The risk factor are the 30 magnets that the tablet uses for its Smart Covers. Those magnets might interfere with implanted defibrillators used to send an electric shock to the heart for people with a medical condition. The defibrillators are designed to be turned off by magnets and while the 30 magnets in the iPad 2 are not powerful enough to interfere when you just hold the device in front of you, falling asleep with the tablet on your chest might actually turn off the defibrillator and lead to fatal consequences.
What’s interesting about this discovery is that it comes as a result of a research conducted by 14-year-old Gianna Chien. The teenage girl made the research as part of science fair project and could not even win the first place with the important discovery.

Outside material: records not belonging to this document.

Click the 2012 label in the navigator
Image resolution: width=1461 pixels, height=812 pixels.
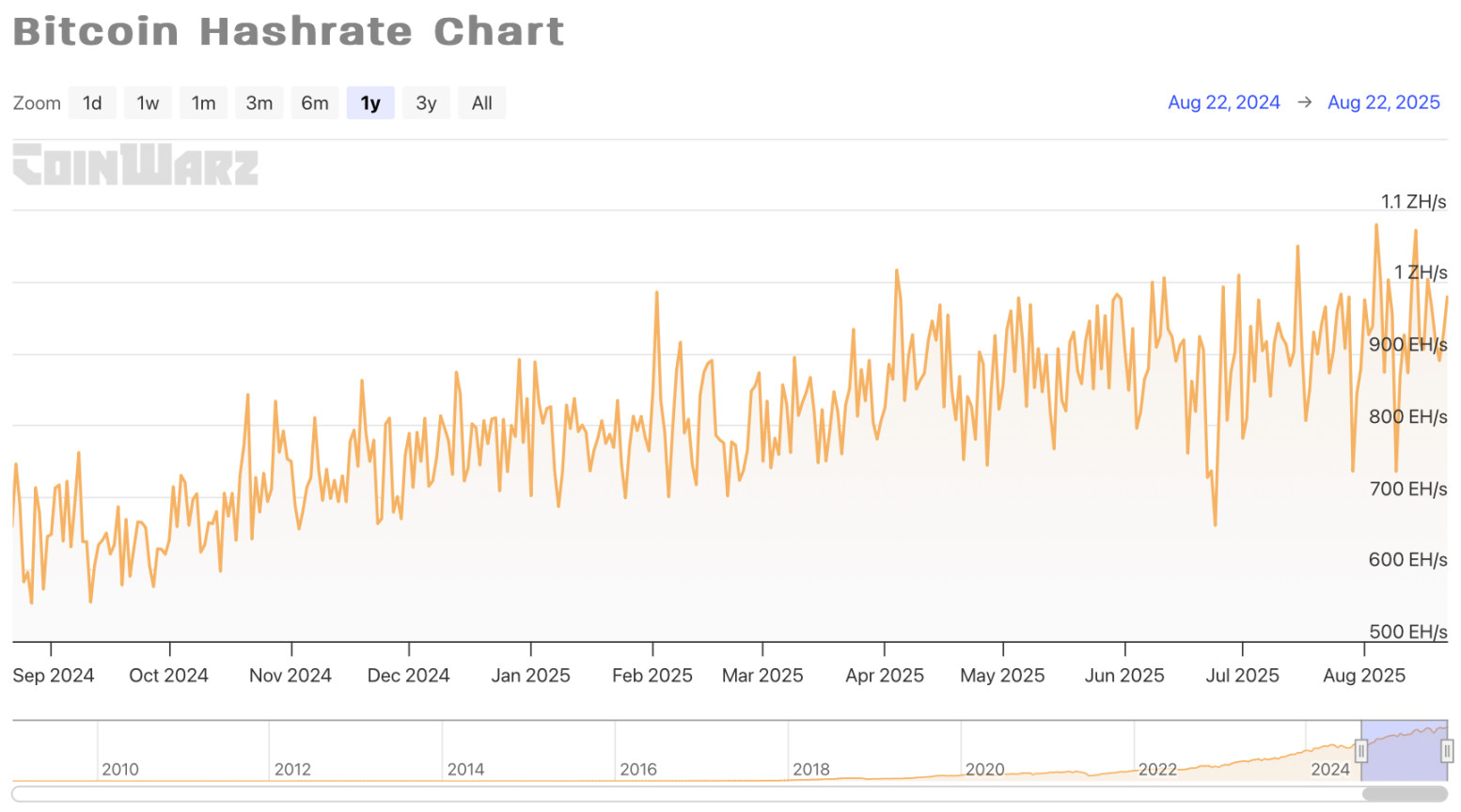point(292,769)
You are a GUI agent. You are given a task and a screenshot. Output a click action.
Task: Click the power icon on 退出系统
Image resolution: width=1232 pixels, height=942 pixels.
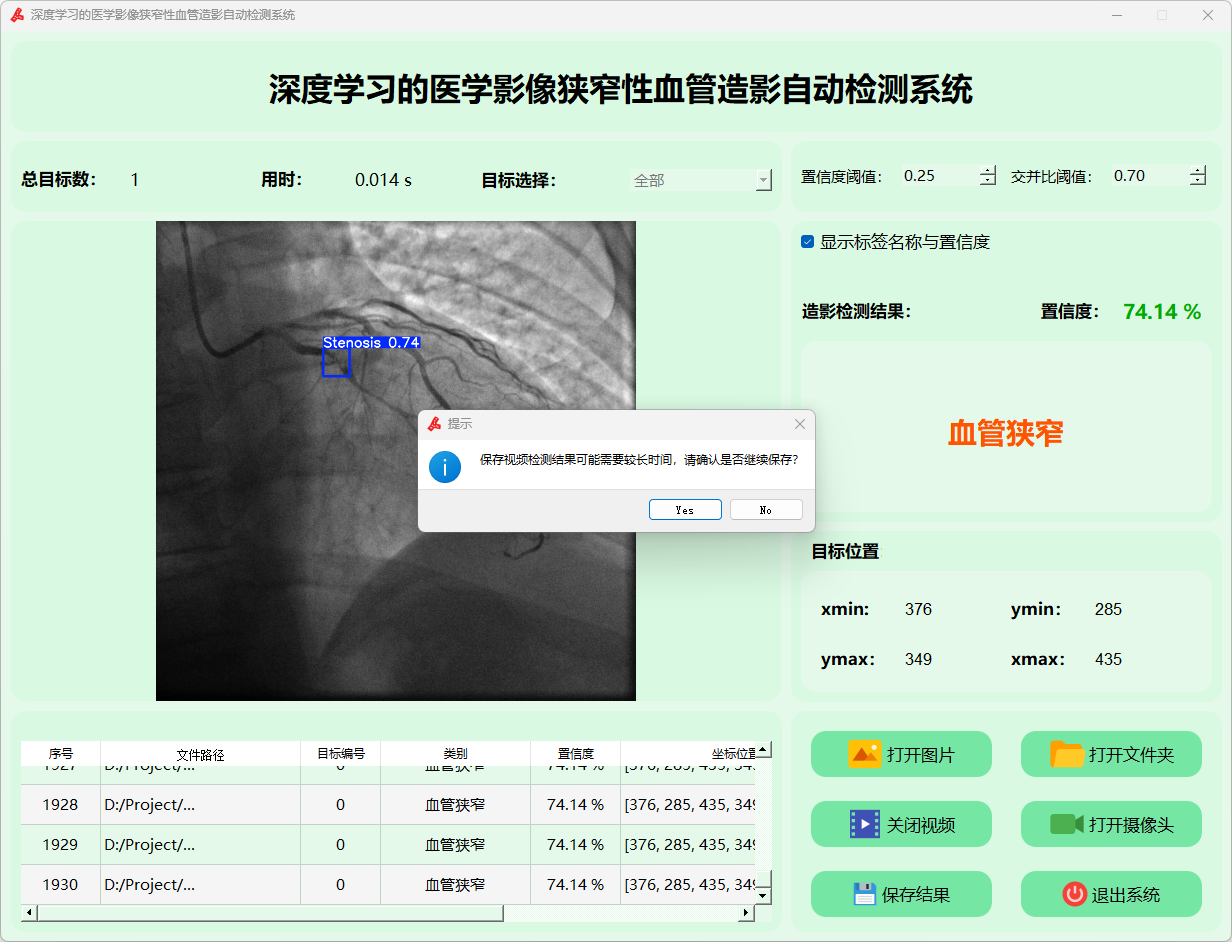(x=1074, y=894)
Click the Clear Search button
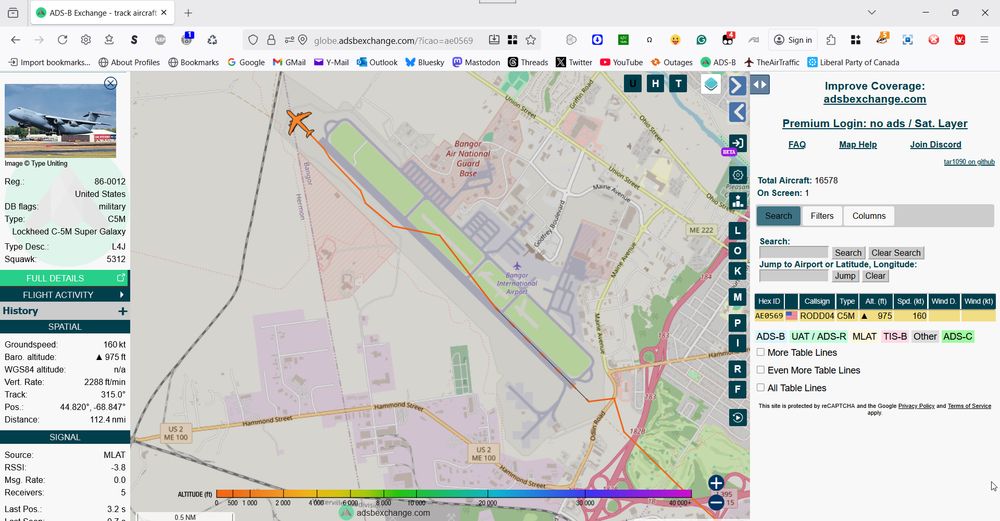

Apple spokespeople declined to comment referring users back to Apple’s online product guide that warns that people with pacemakers should keep the iPad at least six inches away to be perfectly safe from electro-magnetic interference.
In patient tests for the study 30% of pacemakers turned off when the iPad 2 was held against their chest. Cardiac electrophysiologist Walter Chien helped his daughter with the patient testing.
And while tests were done with the iPad, this would be true for other devices with many magnets as well. Some pacemakers would turn back on when the magnet is put away, but others would not.
"I don't think anyone really knows about the risks," Gianna Chien said. She made the study after seeing many elderly people buying iPads.
"Defibrillator patients can still buy Apple products," the older Chien said. "Just don't put them on your chest."